My original point was that language models will almost certainly be the glue that holds a variety of models together in a post-AI world. We communicate with other humans using language, we will use language with AI as well. In order to understand and debug model networks they will probably be built using a common embedding framework that allows you to derive textual descriptions of the things being passed between them. LLMs already have the ability to generate text to dispatch to other services and synthesize results, all that is required for it to act as an "model executive" is a framework that can ensure security/correctness of code before building and executing it. Even if LLMs never progressed past the current crop of transformers, there are a lot of small architecture optimizations that could reap big performance improvements, and compute/data scaling alone basically guarantees a level of functionality sufficient for a lot of very interesting applications.

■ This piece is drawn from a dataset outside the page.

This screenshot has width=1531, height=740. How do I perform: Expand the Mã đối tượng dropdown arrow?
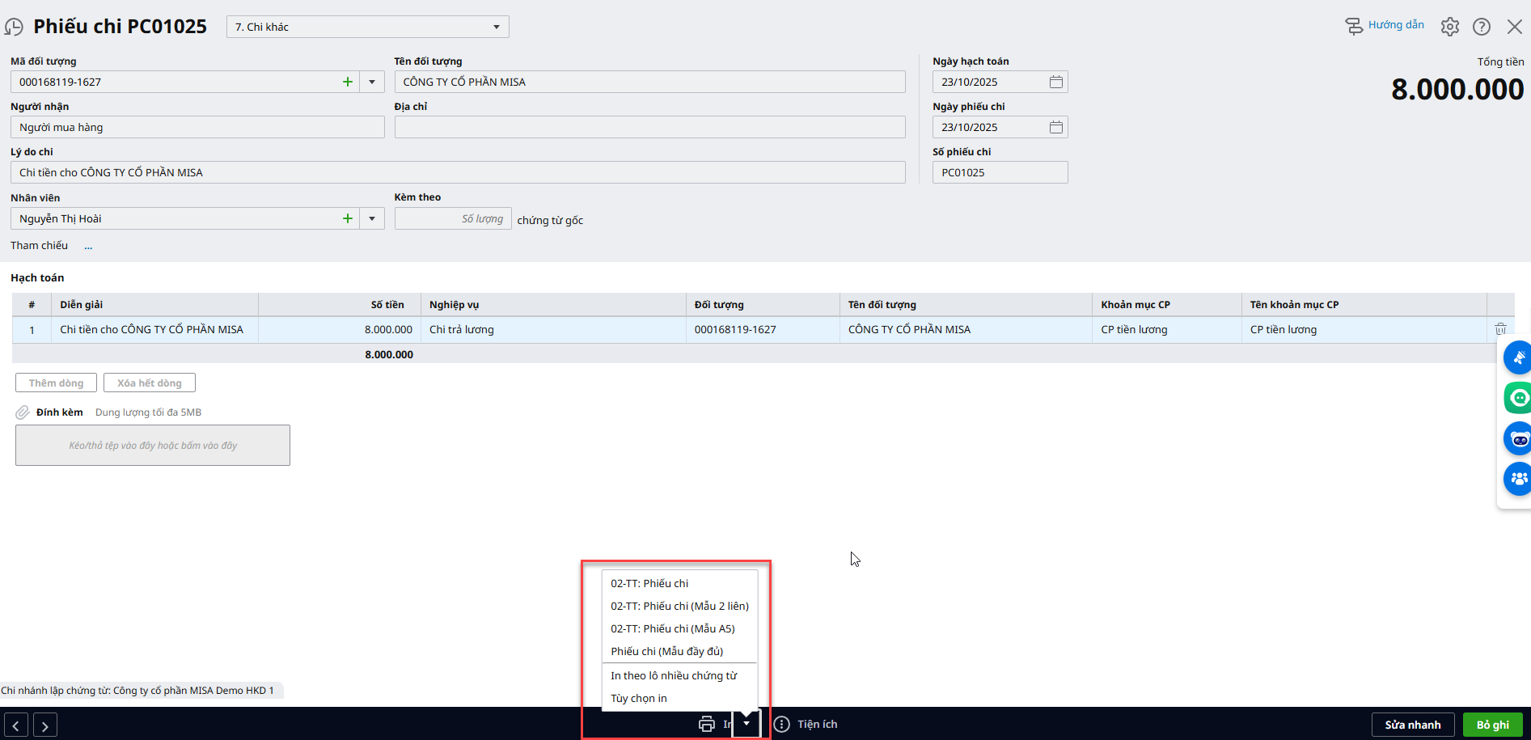(x=372, y=82)

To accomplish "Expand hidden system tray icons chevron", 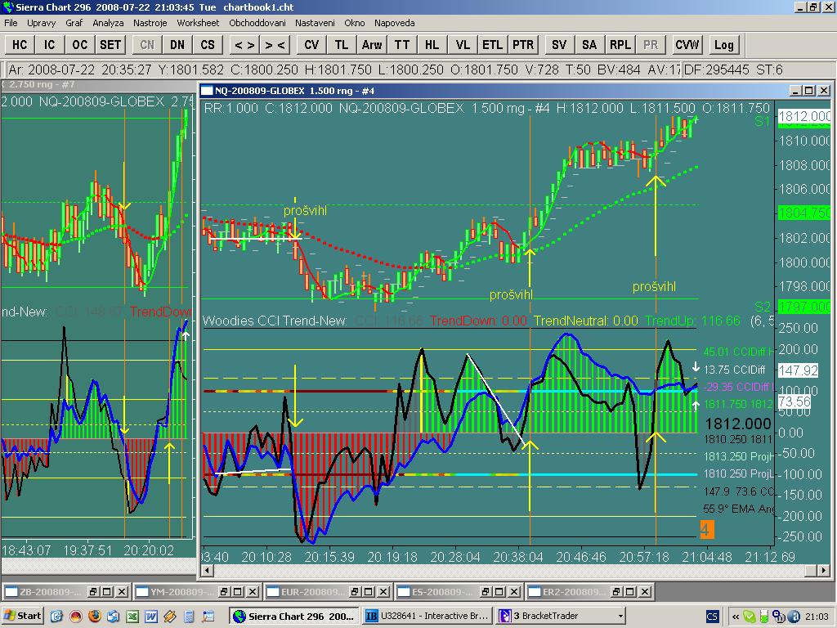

I agree that trying to scale larger and larger language models to build "the one model to rule them all" is probably not going to play out.
Ironic option 3: The AI is conscious, but perceives its existence very differently than we perceive it, and the paper clip maximization is a side effect of actions taken with a different purpose.
Anything may look like "paperclip maximising" if you don't know their actual goals and have sufficiently poor theory of mind.
One could look at a corn farmer and assume they blindly optimize to produce maximum corn. They actually are going for profit based upon market supply, demand, and input costs. They won't overstep property lines and start turning the entire world into corn.
It doesn't need a motive in the sense that we normally think of a motive. That's the whole point of the paperclip maximizer story. Another thought experiment I can think of off the cuff is an AI Nigerian Prince. Say you set up a ChatGPT equivalent along with some supporting infra such as a bank account, rented servers, email, texting service, etc. You give it the goal of increasing the number in the account and some instructions to come up with novel email and text scams plus a giant list of emails and maybe some other instructions to try to get more email addresses to add to the list. It sets to work churning out new ideas for scams, contacting people on the list, chatting with them, fooling some small fraction into depositing money or providing email addresses of friends and family. How far could such a setup go? It would eventually get shut down if there were enough fraud reports since it has a "home address" in the form of a single bank account or servers. Could a bright individual come up with a way to have it convince other banks to create new accounts for it or purchase other hosting services? Could all the necessary setup for the model and its attendant scripts be automated in such a way that the system could set up another copy of itself once it acquired hosting? People are able to keep scams like this going even with direct opposition from authorities. If the model can operate in other languages it could obtain hosting in multiple countries. The bank accounts would be the main chokepoint but there's always Bitcoin ;)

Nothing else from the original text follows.